[Haskell-cafe] does the compiler optimize repeated calls?

Brian Hulley brianh at metamilk.com
Wed Sep 6 13:03:16 EDT 2006

John Hughes wrote:
> The trouble is that this isn't always an optimisation. Try these two
> programs:
> powerset [] = [[]]
> powerset (x:xs) = powerset xs++map (x:) (powerset xs)
> and
> powerset [] = [[]]
> powerset (x:xs) = pxs++map (x:) pxs
>  where pxs = powerset xs
> Try computing length (powerset [1..n]) with each definition. For small
> n, the second is faster. As n gets larger, the second gets slower and
> slower, but the first keeps chugging along. The problem is that the
> second has exponentially higher peak memory requirements than the
> first. Round about n=25, on my machine, all other programs stop responding
> while the second one runs. You don't really want a compiler to make
> that kind of "pessimisation" to your program, which is why it's a
> deliberate decision to leave most CSE to the programmer. You can
> still write the second version, and suffer the consequences, but at least 
> you know
> it's your own fault!

Thanks for the above example. I found it quite difficult to understand why 
the second is worse than the first for large n, but I think the reason is 
that you're using the second def in conjunction with (length). Therefore it 
is the *combination* of the cse'd (powerset) with (length) that is less 
efficient, because (length) just reads its input as a stream so there is no 
need for the whole of (powerset xs) to exist in memory thus the non cse'd 
version gives a faster (length . powerset).
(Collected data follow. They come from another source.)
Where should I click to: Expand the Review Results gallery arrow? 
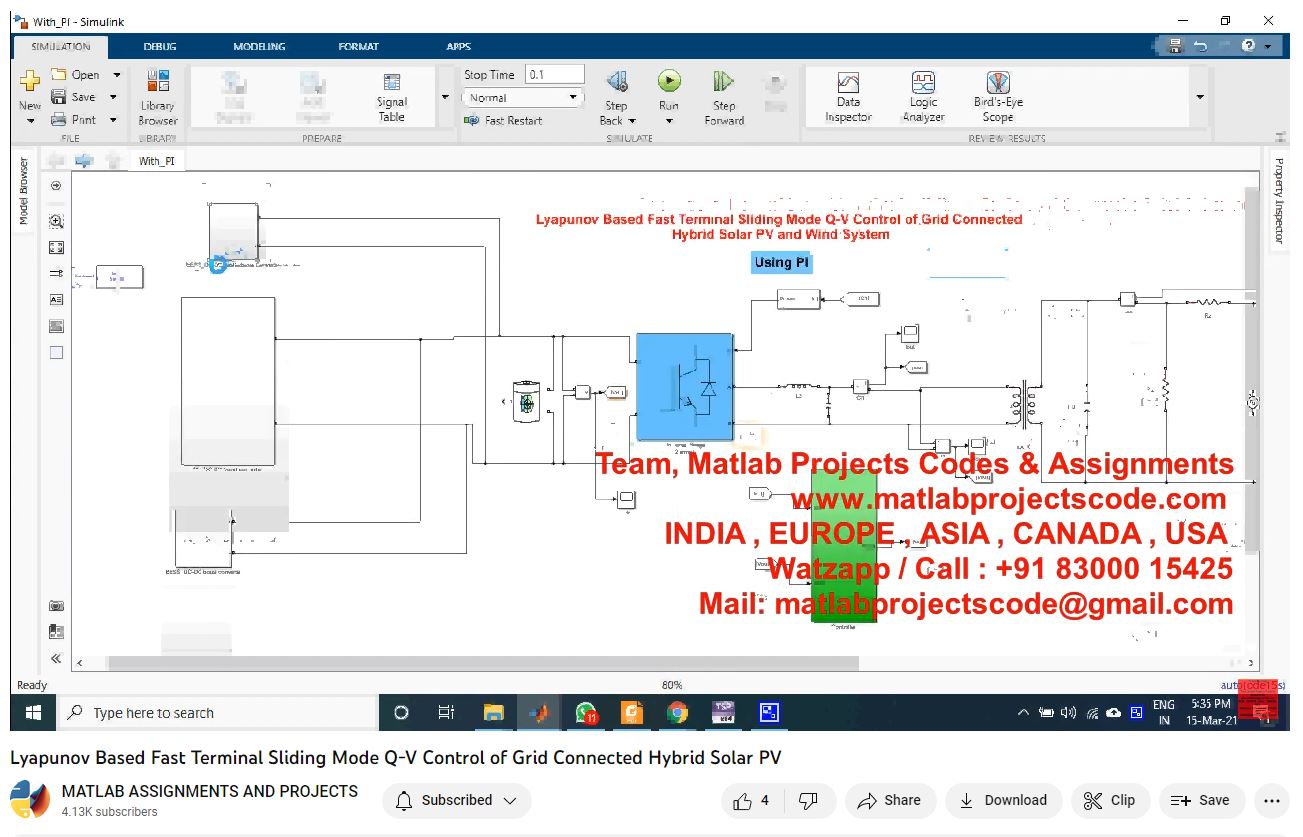point(1200,98)
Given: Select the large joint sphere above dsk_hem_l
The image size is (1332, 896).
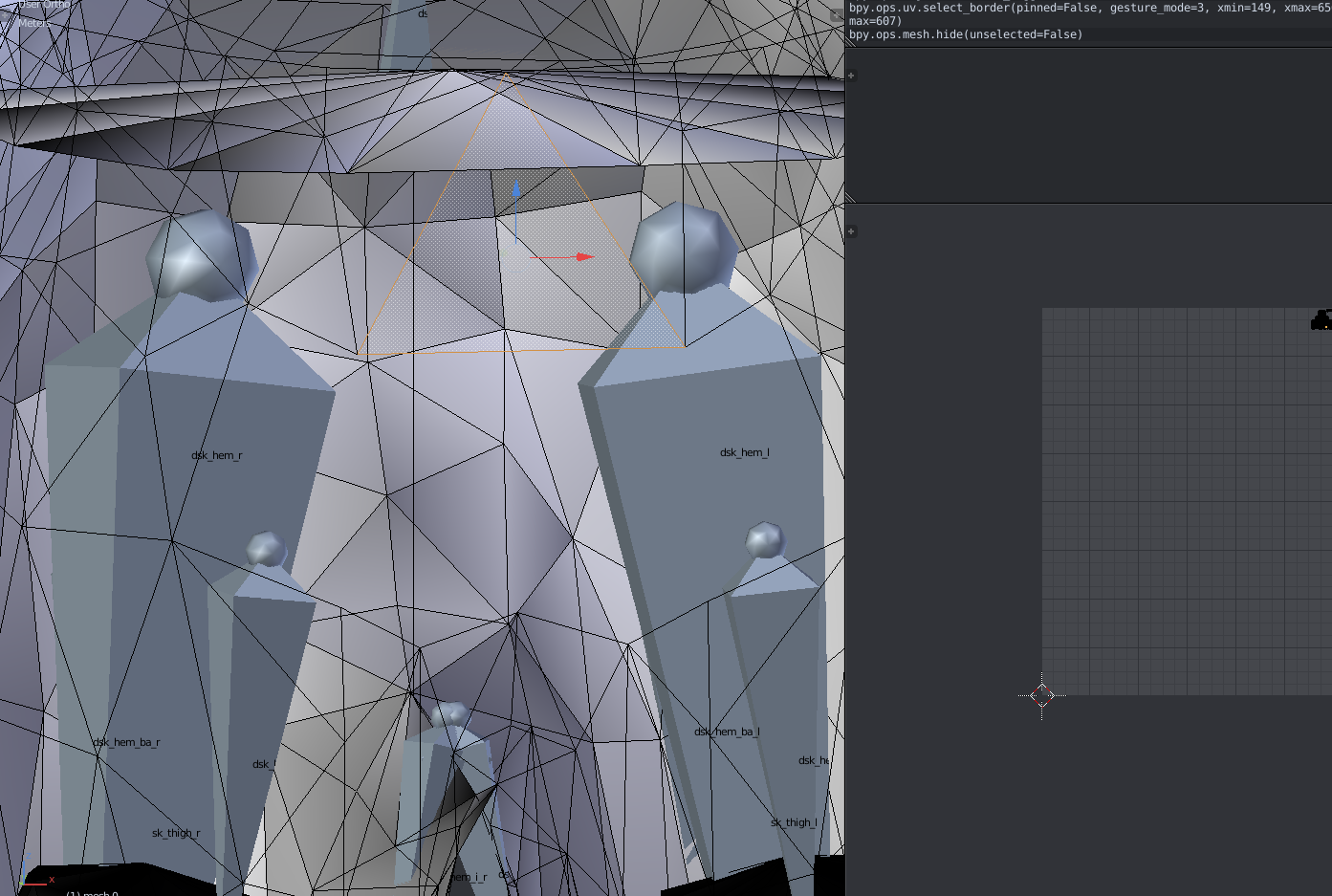Looking at the screenshot, I should (683, 248).
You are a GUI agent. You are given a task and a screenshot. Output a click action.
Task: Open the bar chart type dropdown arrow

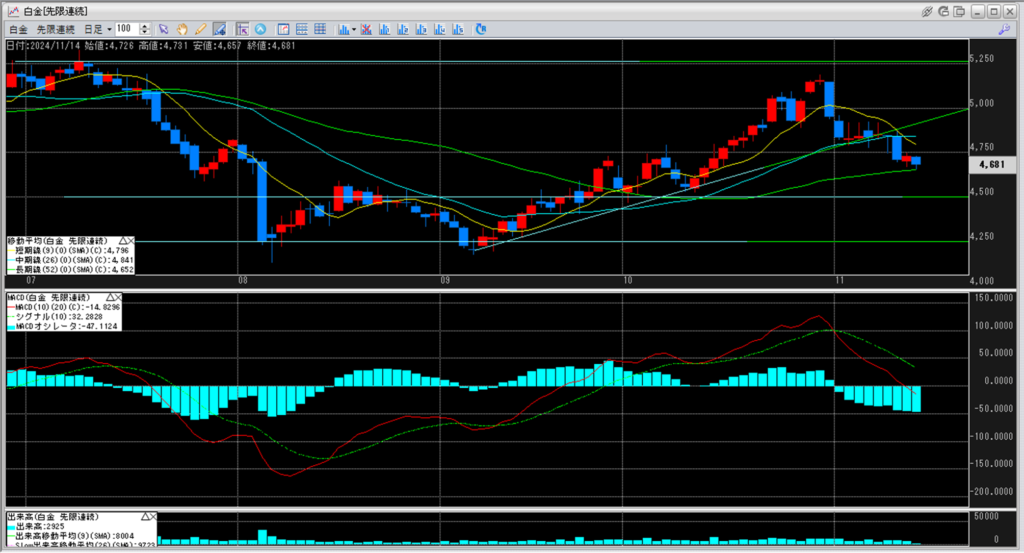[356, 29]
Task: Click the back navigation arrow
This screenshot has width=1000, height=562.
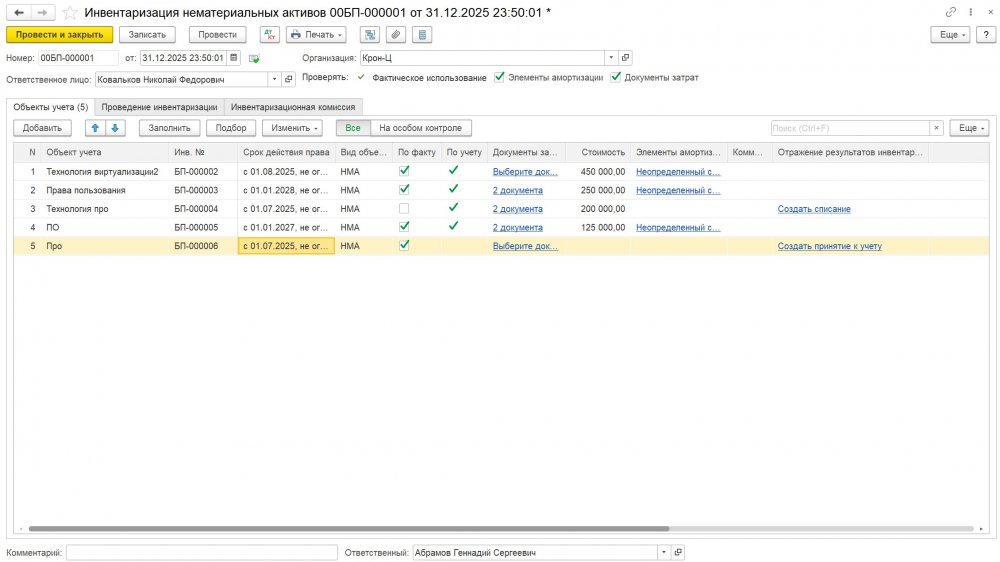Action: (x=19, y=12)
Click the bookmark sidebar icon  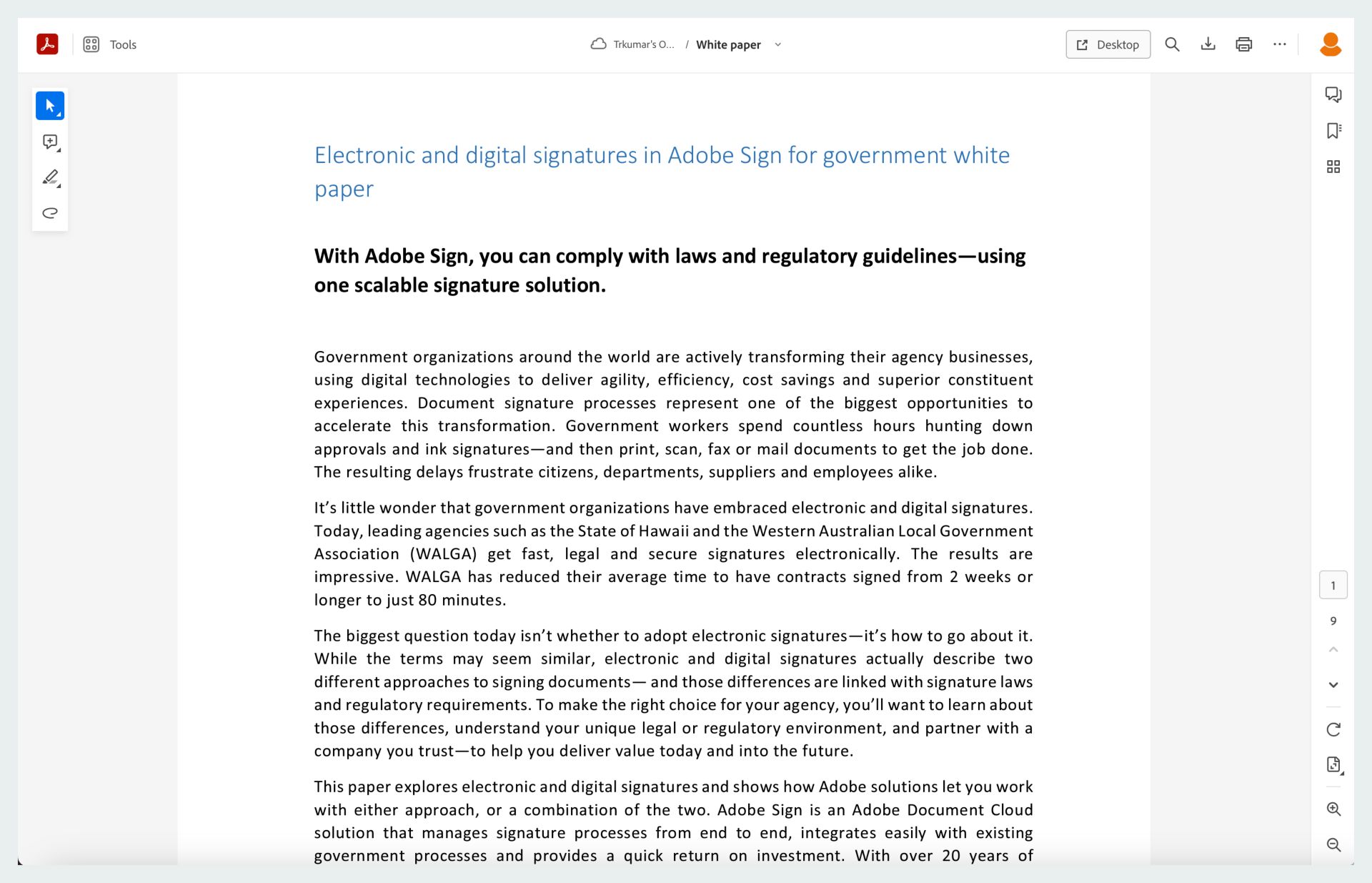pos(1334,130)
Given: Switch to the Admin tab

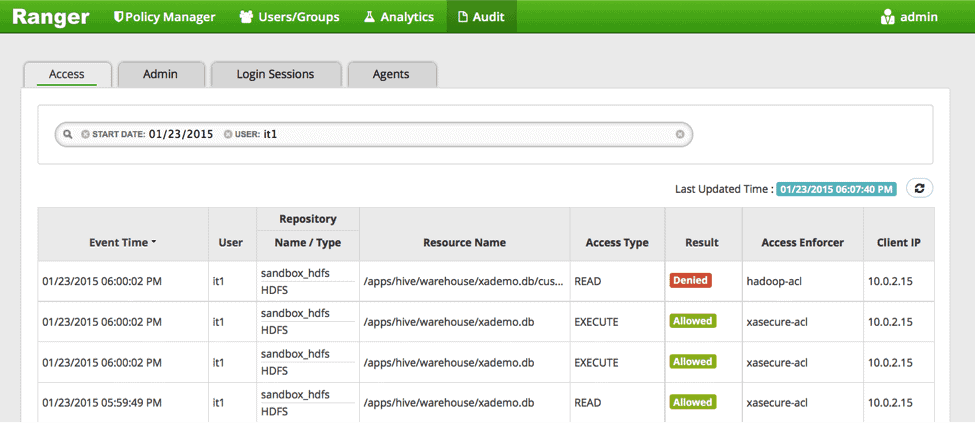Looking at the screenshot, I should click(x=161, y=74).
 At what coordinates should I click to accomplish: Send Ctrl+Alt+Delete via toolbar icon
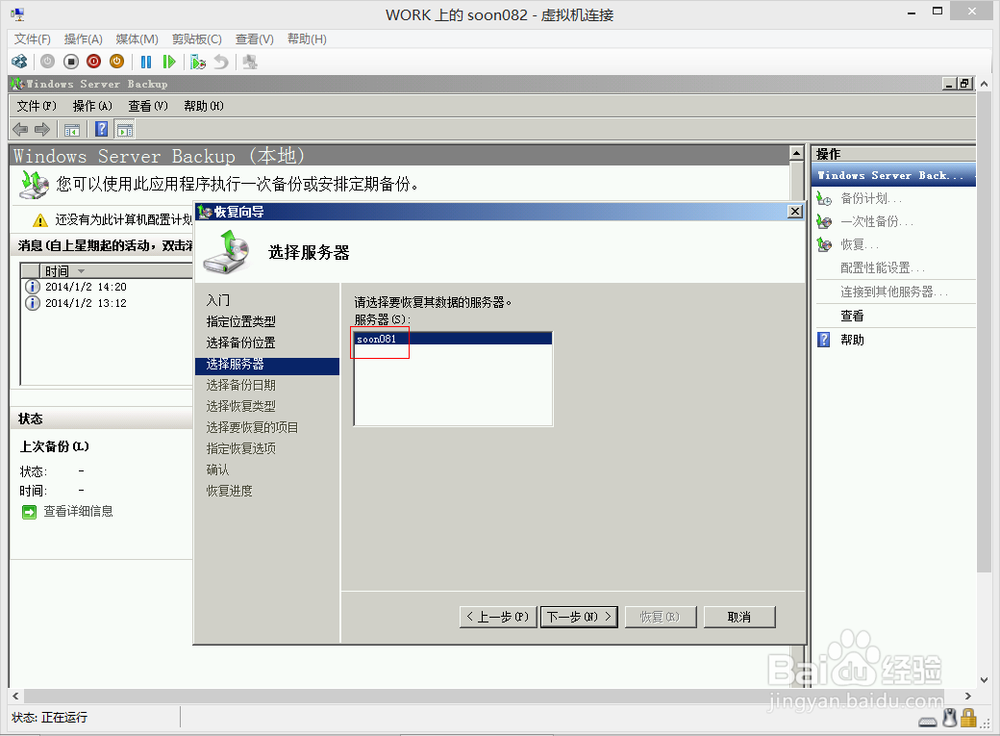(x=18, y=61)
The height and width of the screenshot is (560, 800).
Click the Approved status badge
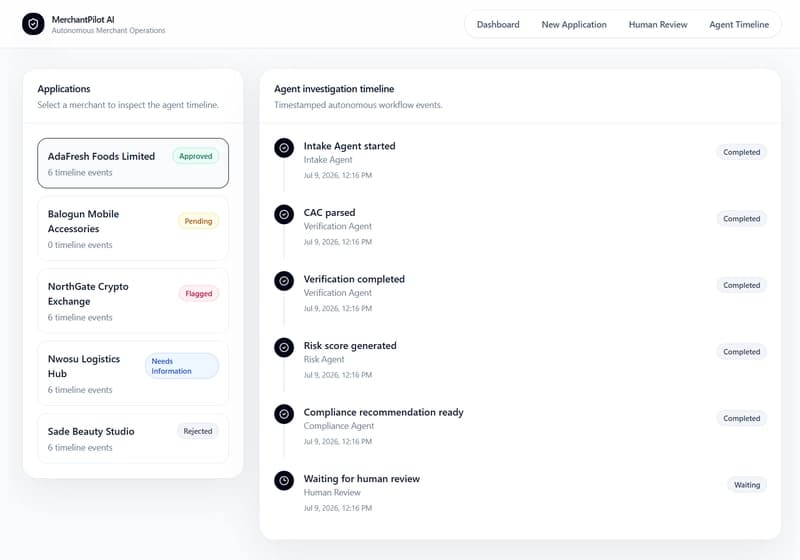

Ideally it would be great if the compiler could make use of the context in 
which a function is being applied to produce optimized code across function 
boundaries. In the above example of (length . powerset), (length) has no 
interest in the contents of the powerset itself so could the compiler not 
fuse (length . powerset) into the following function:

    lengthPowerset [] = 1
    lengthPowerset (x:xs) = 2 * lengthPowerset xs

The compiler would need to analyse the definition of (++) and (map) to 
discover that

    length (x ++ y) === length x + length y

    length (map f y) === length y

and with that knowledge I imagine the steps could be something like:

    lengthPowerset [] = length (powerset []) = length ([[]]) = 1

    lengthPowerset (x:xs)
        = length (powerset xs ++ map (:x) (powerset xs))
        = length (powerset xs) + length (map (:x) (powerset xs))
        = length (powerset xs) + length (powerset xs)
        = lengthPowerset xs + lengthPowerset xs
        = 2 * lengthPowerset xs

After getting the function (lengthPowerset) as above, I'd also expect the 
compiler to apply a transformation into a tail recursive function:

    lengthPowerset y = lengthPowerset' y 1
            lengthPowerset' [] i = i
            lengthPowerset' (_:xs) i = lengthPowerset' xs $! 2*i

resulting in a tightly coded machine code loop to rival, or greatly 
exceed(!), the best efforts of C.

In the meantime I tend to code in Haskell just expecting these kind of 
optimizations to be done (unless I'm writing a really time-critical piece of 
code that can't wait), knowing of course that they might not be done just at 
the moment but at least some time in the (hopefully not too distant) 
future... ;-)

Regards, Brian.
Logic empowers us and Love gives us purpose.
Yet still phantoms restless for eras long past,
congealed in the present in unthought forms,
strive mightily unseen to destroy us.